_Task instructions_
1. According to the passage on debt relief and aid, how much is spent each year on educating the typical African child?
2. Pick up the passage on debt relief and aid after its final sentence and carry it forward.

** Opening Passage to read block **

First we must assert that a multilateral trading system is essential to deliver fair trade for poor countries and, in putting developing countries' interests first, we must focus on agriculture and not be distracted by the Singapore issues (investment, competition, transparency in procurement and trade facilitation). Second, instead of the old vicious circle of debt, poverty and underdevelopment that held half the world back, we must show that a virtuous circle of debt relief, poverty reduction and economic development is now possible. In particular no country pursuing anti-corruption and pro-stability reforms should be denied the resources to meet the Millennium Development Goals: that by 2015 every child is in education and poverty is halved.

So we propose a new compact between the richest and the poorest.

In return for the poorest countries eradicating corruption and pursuing pro-stability and pro-growth policies, the richest countries must not only provide a fair trading regime for developing countries but raise their contribution to the education and health of the world's poorest citizens through debt relief, traditional aid and policies for growth that help the poor.

By removing unpayable inherited burdens, debt relief allows countries to grow again. Current debt relief plans are leading 27 countries to write off up to $70bn (£42.7bn) of debt and we must now move to the next stage - a plan for post conflict countries. This plan can raise debt relief to $100bn in total and we will need additional relief to ensure a genuinely sustainable exit from the burden of debt. But this must come from additional resources and not be a reallocation of existing aid.

Modern aid is not about compensating the developing world for its poverty but building new capacity to produce, trade, and prosper. That is why so much focus is on the needs of education and of the 120 million children, two thirds of them girls, denied even the most basic of schooling.

When poor countries have workable plans to expand their schooling - as under the World Bank Fast Track Initiative - rich countries should offer to help with resources. Today only $20 a year is spent on educating the typical African child. At Dubai the world will have before it a World Bank report showing that it will take billions more each year to bring schooling to all by 2015. And neither the $5bn promised by the United States, nor the $7bn by the European Union will be sufficient to meet the education needs of poor countries.

** Closing Passage to read block **
** Opening Data extract block **

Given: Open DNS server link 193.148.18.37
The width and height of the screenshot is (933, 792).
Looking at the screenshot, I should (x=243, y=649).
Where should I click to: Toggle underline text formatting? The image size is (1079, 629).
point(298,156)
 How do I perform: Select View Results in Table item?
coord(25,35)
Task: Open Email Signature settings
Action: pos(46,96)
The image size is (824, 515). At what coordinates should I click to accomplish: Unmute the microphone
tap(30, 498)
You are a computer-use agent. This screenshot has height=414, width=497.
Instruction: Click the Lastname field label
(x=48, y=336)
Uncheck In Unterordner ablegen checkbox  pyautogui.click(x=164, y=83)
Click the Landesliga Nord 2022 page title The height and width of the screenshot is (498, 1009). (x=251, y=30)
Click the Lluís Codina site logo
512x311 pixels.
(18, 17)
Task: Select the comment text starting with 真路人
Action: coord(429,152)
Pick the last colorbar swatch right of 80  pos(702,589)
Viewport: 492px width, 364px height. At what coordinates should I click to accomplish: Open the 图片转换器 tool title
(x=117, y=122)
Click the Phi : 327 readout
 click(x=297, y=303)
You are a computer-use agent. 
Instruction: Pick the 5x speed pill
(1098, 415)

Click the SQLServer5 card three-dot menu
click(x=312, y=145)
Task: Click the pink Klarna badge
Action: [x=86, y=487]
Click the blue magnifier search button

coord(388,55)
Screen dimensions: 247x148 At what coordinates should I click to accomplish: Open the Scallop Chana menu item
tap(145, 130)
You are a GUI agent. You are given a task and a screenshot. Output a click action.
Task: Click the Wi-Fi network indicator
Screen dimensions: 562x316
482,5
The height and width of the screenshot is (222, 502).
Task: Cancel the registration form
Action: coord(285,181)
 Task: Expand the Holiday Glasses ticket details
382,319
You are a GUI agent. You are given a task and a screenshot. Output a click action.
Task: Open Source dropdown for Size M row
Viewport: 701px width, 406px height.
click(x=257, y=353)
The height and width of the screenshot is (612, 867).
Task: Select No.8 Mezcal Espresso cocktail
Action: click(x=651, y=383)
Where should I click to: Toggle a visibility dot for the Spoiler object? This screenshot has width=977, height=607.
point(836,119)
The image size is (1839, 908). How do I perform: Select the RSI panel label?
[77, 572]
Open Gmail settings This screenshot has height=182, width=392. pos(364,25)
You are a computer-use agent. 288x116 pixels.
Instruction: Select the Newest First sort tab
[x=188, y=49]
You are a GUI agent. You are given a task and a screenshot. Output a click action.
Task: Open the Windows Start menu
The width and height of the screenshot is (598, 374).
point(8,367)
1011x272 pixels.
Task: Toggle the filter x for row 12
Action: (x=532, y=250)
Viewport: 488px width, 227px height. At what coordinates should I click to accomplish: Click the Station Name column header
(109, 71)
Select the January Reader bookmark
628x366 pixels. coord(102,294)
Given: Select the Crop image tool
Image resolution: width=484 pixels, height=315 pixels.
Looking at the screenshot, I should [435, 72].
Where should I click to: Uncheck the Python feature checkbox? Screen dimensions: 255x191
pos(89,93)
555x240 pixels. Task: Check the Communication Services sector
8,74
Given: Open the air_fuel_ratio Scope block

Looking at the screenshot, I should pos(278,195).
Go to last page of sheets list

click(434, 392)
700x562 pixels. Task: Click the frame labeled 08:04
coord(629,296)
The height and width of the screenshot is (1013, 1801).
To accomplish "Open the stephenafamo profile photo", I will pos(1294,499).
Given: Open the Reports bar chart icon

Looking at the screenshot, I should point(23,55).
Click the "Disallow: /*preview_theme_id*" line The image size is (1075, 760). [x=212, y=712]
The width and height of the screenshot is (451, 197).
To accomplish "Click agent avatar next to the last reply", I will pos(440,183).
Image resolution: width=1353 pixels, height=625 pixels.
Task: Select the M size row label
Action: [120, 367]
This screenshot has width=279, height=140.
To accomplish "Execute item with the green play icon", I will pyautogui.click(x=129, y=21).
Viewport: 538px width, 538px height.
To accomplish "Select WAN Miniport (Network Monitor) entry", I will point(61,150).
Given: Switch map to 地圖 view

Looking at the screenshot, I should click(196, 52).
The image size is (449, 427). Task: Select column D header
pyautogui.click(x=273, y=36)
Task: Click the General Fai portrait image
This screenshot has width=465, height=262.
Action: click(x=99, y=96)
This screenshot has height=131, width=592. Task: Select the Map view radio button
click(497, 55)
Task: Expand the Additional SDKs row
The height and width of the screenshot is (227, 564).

** Closing Data extract block **

_Written responses_
1. $20 a year.

2.
Nor will existing funds - either bilaterally or through the Global Alliance for Vaccines and Immunisation and the Global Health Fund - or the new agreement on drugs prices be sufficient to build health systems in the developing world or to fund treatments to combat the two million deaths every year from TB, the one million from malaria and the three million from HIV/Aids. That is why we have proposed a new International Finance Facility that would raise global development aid to $100bn a year. It would use donors' long-term commitments to leverage private finance and to frontload aid.

Funds from the International Finance Facility would then be used to provide additional grants for health and education, and greater debt relief. The International Finance Facility would double aid to halve poverty. But such is its nature - a worldwide pool of financial support - that it cannot exist, let alone succeed, without the determination of the international community as a whole.

The UK stands ready with other countries to provide the long-term financial commitment that is necessary. And at the meetings in Dubai, we will seek to persuade other developed countries to join us.

So the IMF and World Bank meetings offer a real opportunity for a world community split over issues of global trade at Cancun to come together over issues of global poverty at Dubai. By seizing this opportunity only a week after the breakdown of trade talks, we can achieve something more powerful than a deal or a legal agreement: we can help even the least wealthy country start to see globalisation not as a poor man's burden but as the means to social justice on a global scale.